### Passage provided
▶
[kwlug-disc] Wordpress themes must be GPL

Khalid Baheyeldin kb at 2bits.com
Sat Jul 24 23:10:14 EDT 2010


On Sat, Jul 24, 2010 at 5:38 PM, Insurance Squared Inc. <
gcooke at insurancesquared.com> wrote:

> GPL just streamrolled right over a commercial application.
>
> Background: Most folks here know wordpress as a content management
> system/blogging platform.    Chris Pearson created a paid theme called
> 'Thesis' and promoted the heck out of it, right down to affiliate marketing.
>  By all accounts he was wildly financially successful.  The thesis 'theme'
> is actually a combination theme, toolset, and theme development package.  I
> personally bought and use the 'developer' license of the Thesis theme.
>
> The folks at wordpress got into a twitter/interview/blogosphere argument
> with the developer of this theme, suggesting that because of the theme's
> association with wordpress, which is GPL, that therefore the theme must also
> be GPL (instead of $89 or whatever it was that he was charging.  I think I
> paid $150).
◀
### Given task A
Convert the records into a Markdown table with columns named Row and Record line, using everything from the line that contains "Deny [Close] (1109, 2419)" down to the line that contains "GBOS Global Headquarters (393, 2126)", both included. Number each row and skip blank lines.

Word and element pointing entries
▶
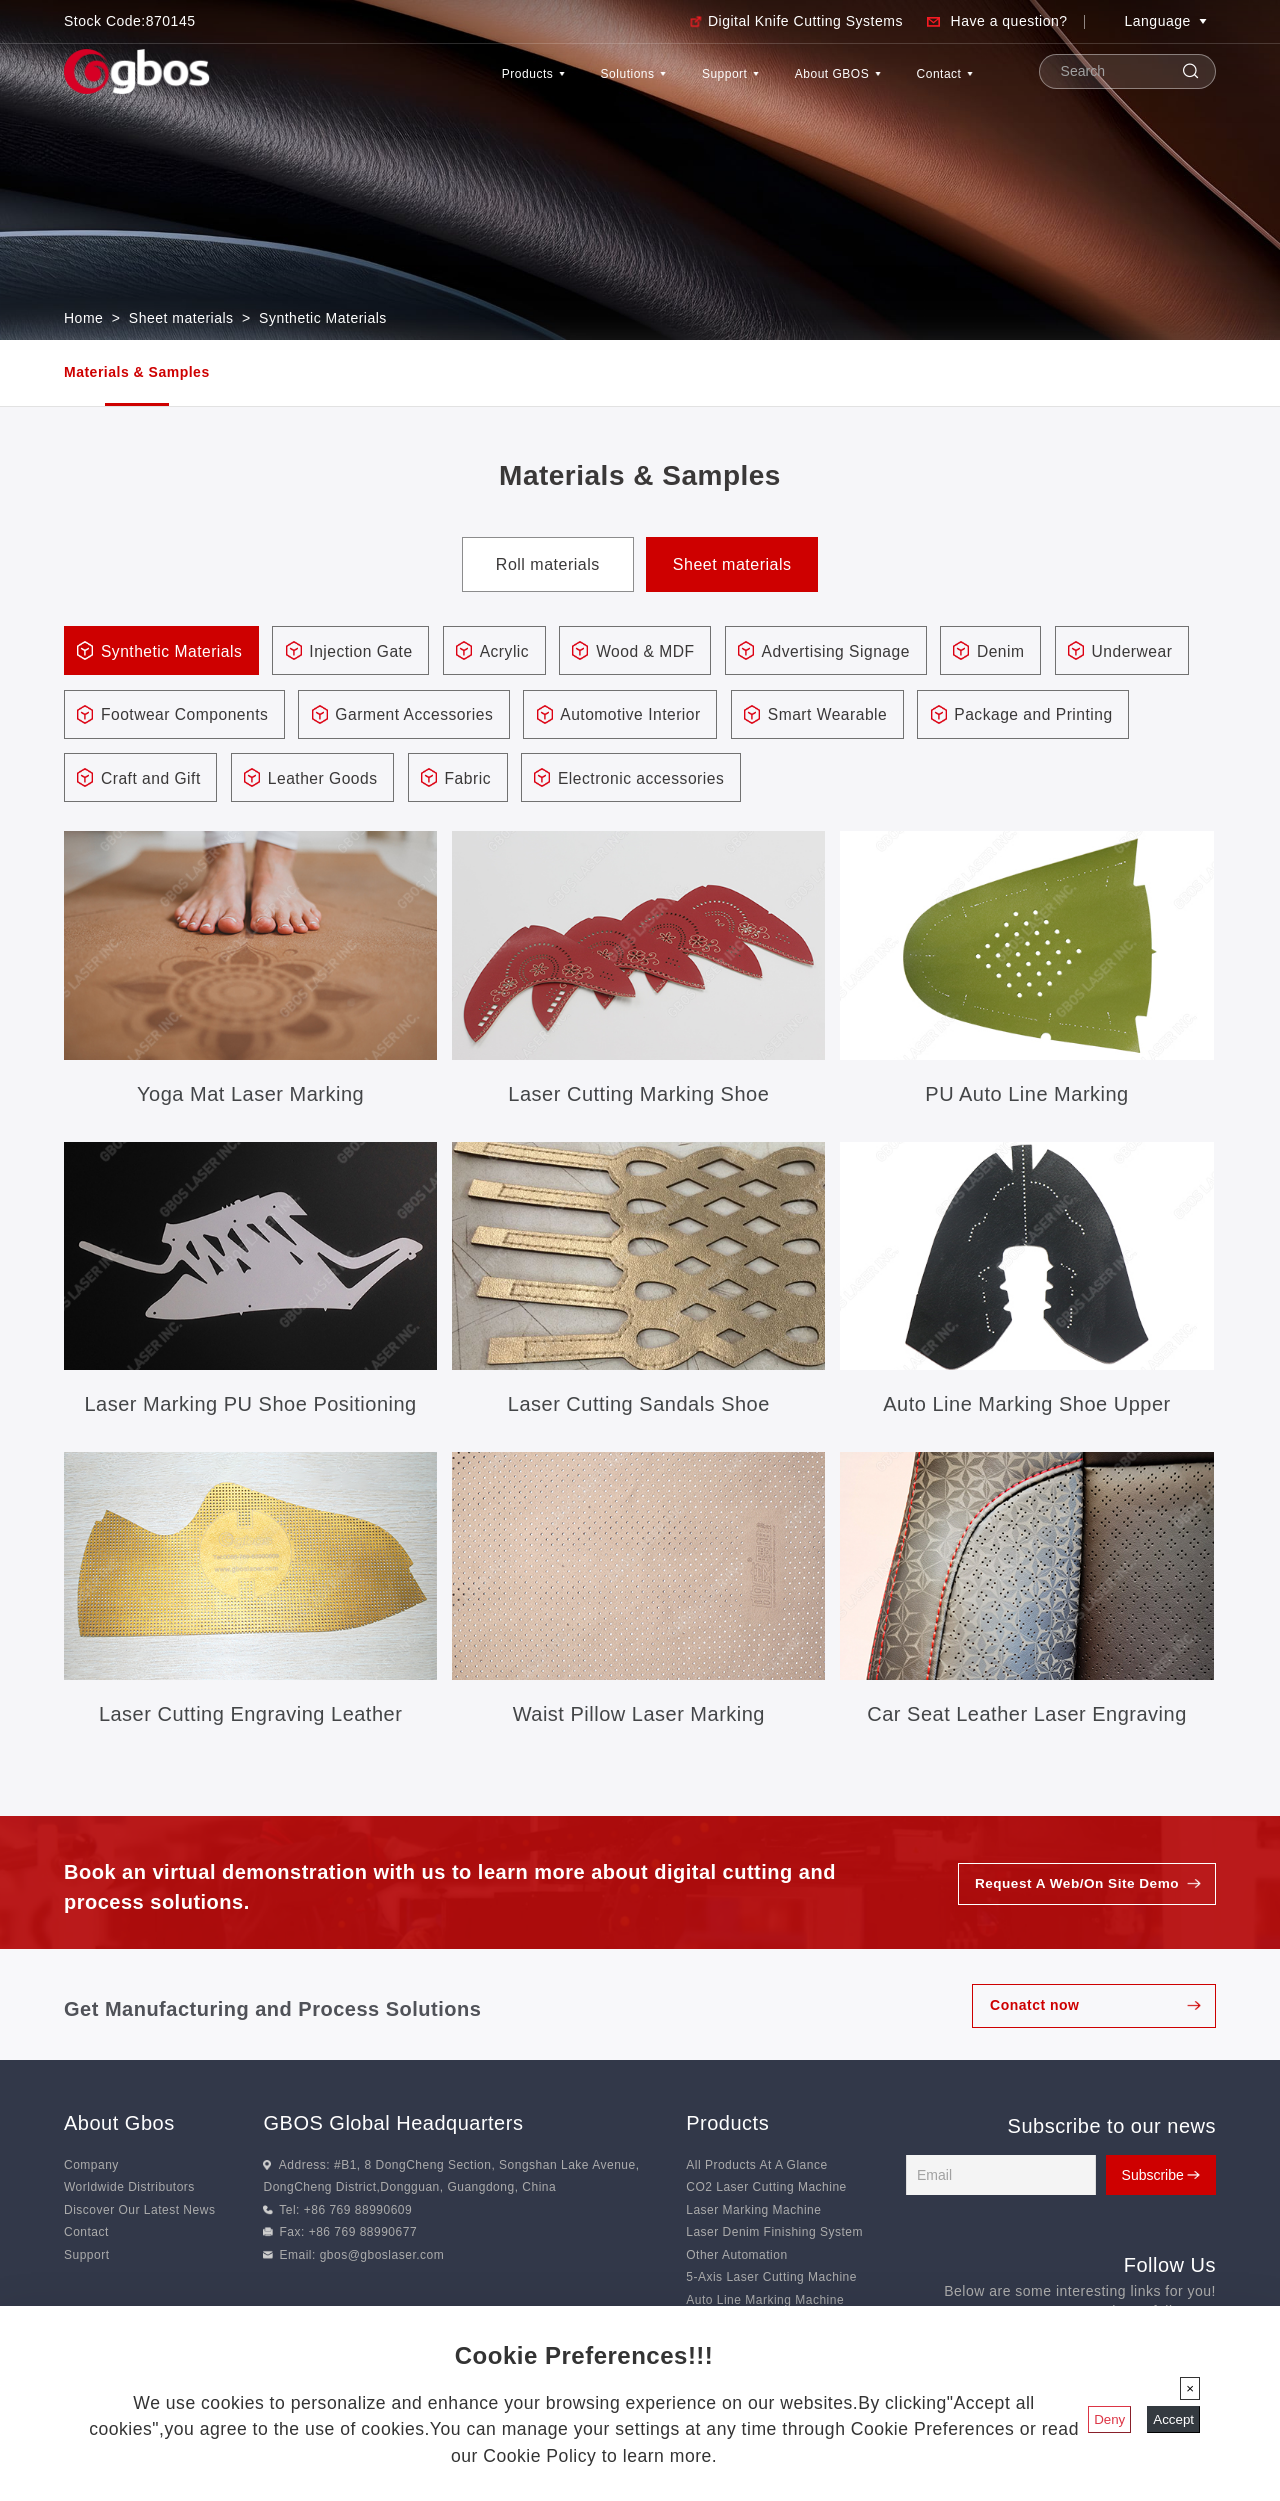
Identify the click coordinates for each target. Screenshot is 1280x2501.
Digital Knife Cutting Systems (805, 21)
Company (91, 2168)
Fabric (709, 780)
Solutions (519, 83)
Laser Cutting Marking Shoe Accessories (638, 1099)
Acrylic (516, 651)
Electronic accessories (888, 780)
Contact (930, 83)
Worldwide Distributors (129, 2190)
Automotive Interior (797, 716)
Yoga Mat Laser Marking (250, 1097)
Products (387, 83)
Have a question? (1009, 21)
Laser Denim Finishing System (774, 2235)
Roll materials (548, 564)
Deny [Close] (1109, 2419)
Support (647, 83)
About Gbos (119, 2126)
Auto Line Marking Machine (765, 2303)
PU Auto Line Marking (1026, 1097)
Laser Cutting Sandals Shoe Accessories (639, 1409)
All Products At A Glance (756, 2168)
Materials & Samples (137, 372)
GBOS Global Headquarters (393, 2126)
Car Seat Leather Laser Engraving (1027, 1717)
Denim (1025, 651)
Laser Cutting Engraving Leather (250, 1717)
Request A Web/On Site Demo (1074, 1887)
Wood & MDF (660, 651)
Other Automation (736, 2258)
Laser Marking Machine (753, 2213)
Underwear (143, 716)
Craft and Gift (384, 780)
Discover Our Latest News (139, 2213)
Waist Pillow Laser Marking (639, 1717)
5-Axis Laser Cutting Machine (771, 2280)
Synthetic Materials (323, 318)
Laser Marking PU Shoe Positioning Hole (251, 1409)
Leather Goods (560, 780)
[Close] (1190, 2388)
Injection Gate (369, 651)
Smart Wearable (999, 716)
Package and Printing (183, 780)
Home (83, 318)
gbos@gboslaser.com (382, 2258)
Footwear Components (339, 716)
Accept (1173, 2419)
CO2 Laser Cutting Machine (766, 2190)
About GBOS (788, 83)
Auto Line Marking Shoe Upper (1027, 1407)
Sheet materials (181, 318)
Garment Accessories (575, 716)
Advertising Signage (856, 651)
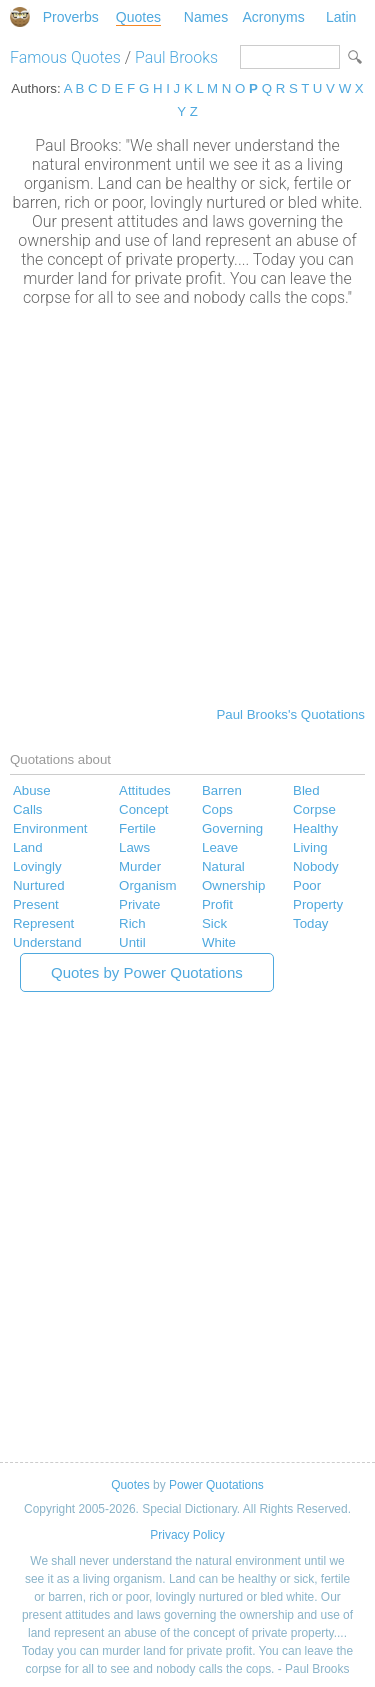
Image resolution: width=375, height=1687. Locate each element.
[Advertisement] (187, 504)
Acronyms (273, 17)
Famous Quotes (65, 57)
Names (206, 17)
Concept (143, 809)
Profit (217, 904)
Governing (232, 828)
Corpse (314, 809)
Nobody (316, 866)
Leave (220, 847)
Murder (140, 866)
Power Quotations (216, 1485)
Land (28, 847)
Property (318, 904)
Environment (50, 828)
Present (36, 904)
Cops (217, 809)
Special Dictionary (20, 17)
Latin (341, 17)
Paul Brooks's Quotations (290, 714)
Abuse (32, 790)
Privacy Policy (187, 1535)
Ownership (233, 885)
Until (132, 942)
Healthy (315, 828)
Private (139, 904)
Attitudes (145, 790)
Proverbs (71, 17)
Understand (47, 942)
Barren (222, 790)
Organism (148, 885)
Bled (306, 790)
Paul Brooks (176, 57)
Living (310, 847)
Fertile (137, 828)
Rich (132, 923)
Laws (134, 847)
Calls (28, 809)
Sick (214, 923)
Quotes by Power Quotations (147, 972)
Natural (223, 866)
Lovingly (37, 866)
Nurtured (39, 885)
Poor (307, 885)
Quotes (138, 17)
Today (310, 923)
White (219, 942)
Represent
◀
### Given task B
List the forms that the argument between the folks at wordpress and the theme's developer took, as named in the mailing list post.

### Full solution A
| Row | Record line |
|---|---|
| 1 | Deny [Close] (1109, 2419) |
| 2 | Support (647, 83) |
| 3 | About Gbos (119, 2126) |
| 4 | Auto Line Marking Machine (765, 2303) |
| 5 | PU Auto Line Marking (1026, 1097) |
| 6 | Laser Cutting Sandals Shoe Accessories (639, 1409) |
| 7 | All Products At A Glance (756, 2168) |
| 8 | Materials & Samples (137, 372) |
| 9 | GBOS Global Headquarters (393, 2126) |

### Full solution B
- twitter
- interview
- blogosphere